Thursday, June 21, 2012

That Paradigm of Science Fiction

Here's a short fanboy review of the cyberpunk movement in science fiction by the brilliant Paolo Bacigalupi (courtesy, Wired): How Cyberpunk Saved Sci-Fi. (For newbies, Paolo Bacigalupi is the writer of The Windup Girl - the fabulous dystopian SF novel set in the globally warmed, near submerged, future Thailand. It won the 2010 triple crown in SF - Hugo, Nebula and John W. Campbell Memorial award -  a feat previously achieved only by <*gasp!*> William Gibson with Neuromancer.)

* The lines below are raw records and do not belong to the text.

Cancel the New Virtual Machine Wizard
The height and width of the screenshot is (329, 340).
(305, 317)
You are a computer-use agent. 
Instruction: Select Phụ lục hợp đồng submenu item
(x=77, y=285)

Here's Bacigalupi commenting on what Gibson would've referred to as a "Nodal Point" in science fiction writing:

Science fiction had lost the thread of reality. Human beings weren’t going to the moon; we were going digital.

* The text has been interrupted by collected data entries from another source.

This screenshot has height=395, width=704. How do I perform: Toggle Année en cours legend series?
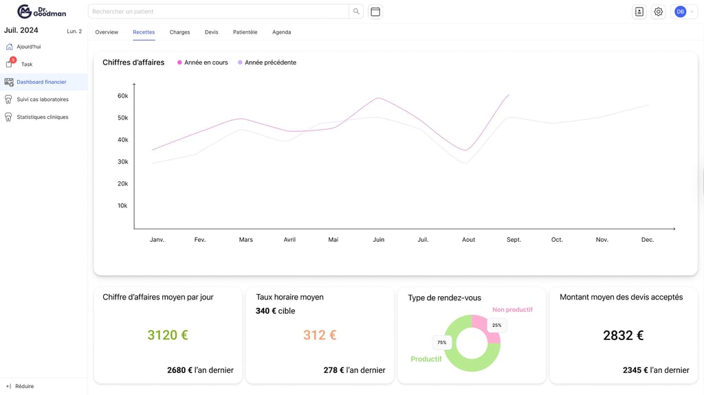coord(203,63)
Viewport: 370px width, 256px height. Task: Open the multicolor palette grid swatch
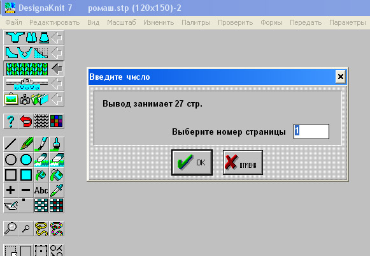[x=57, y=121]
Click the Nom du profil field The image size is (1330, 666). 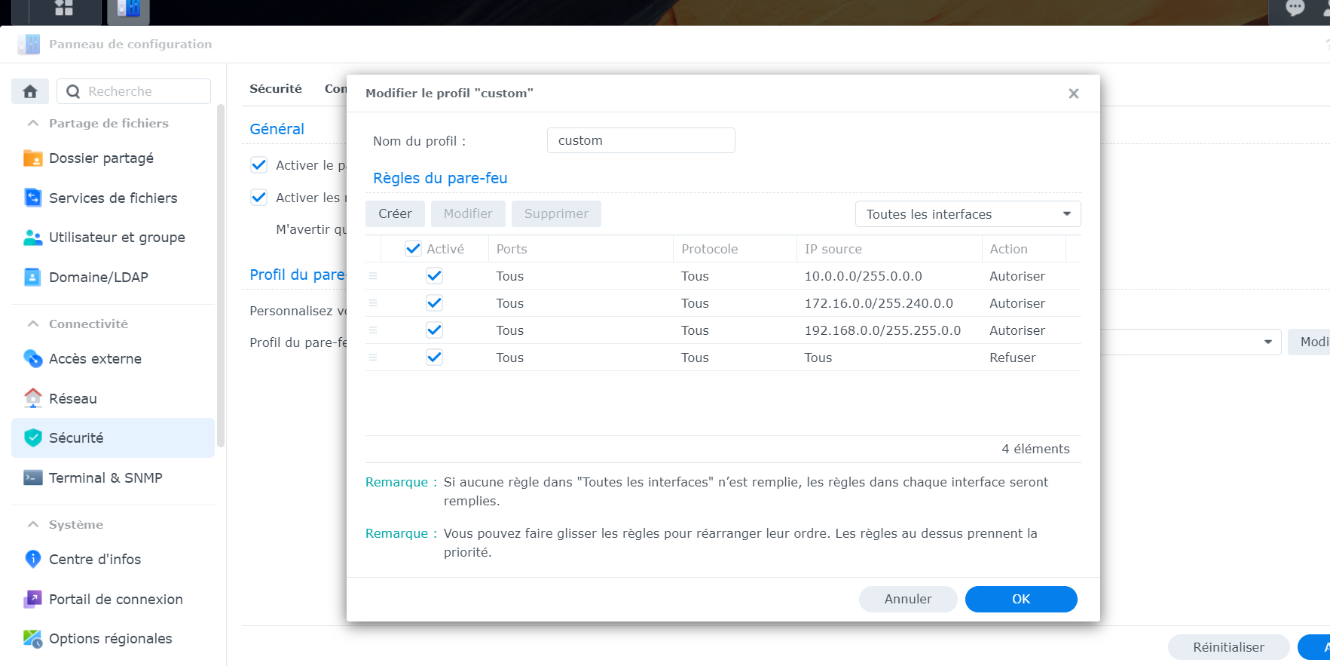point(641,140)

And at the end of the (rather short) essay, Bacigalupi points out another nodal point that his fabulous book internalized in its plot and narrative design:

And of course, the huge question mark is global warming. There are so many variables, from sea level rise to disrupted ecosystems to catastrophic droughts, that a bunch of our comfortable narratives about what the world will look like—let alone how we’ll adapt to it—are in play. Just as when we were on the cusp of cyberpunk and didn’t know it, I’m hoping now for another new breed of writers, people who can craft drive-by speculations that leave us gasping with surprise. Those kinds of writers don’t just see the future; they see the present.
This framework is an excellent way to understand the contribution of the cyberpunk movement to fiction in general and SF literature in particular; and Bacigalupi (and of course the great Ian McDonald whose River of Gods - an SF novel set in near future balkanized, dystopic India is a deeply thought, masterfully etched anticipation of such a nodal moment (On this point however, one must note that McDonald's entire ouevre is a tribute to such an exercise and in this respect, he's probably the leading SF write alive today!)) is a prime exponent of such a style. This movement within SF emphasizes narratives that are set in the near future, almost always dystopic developing nations (Bacigalupi's Thailand and McDonald's India, Turkey and Brazil) and tackle head-on the major themes that any writer worth her salt needs to intellectually grapple with - global warming, massive corruption, debilitatingly poor societies, staggering economic inequality and so on - the "low life" part of the deal. Add to it the "high tech" - the second half of the cyberpunk aesthetic - sentient financial trading algorithms, ubiquitous, frugal, improvised, genetic engineering, self organizing, cutting edge nanotechnology - and you have a smorgasbord of heady, complex, edgy ideas about the future of humanity.

Hurray for this new wave of science fiction; and hurray for the new crop of writers championing it!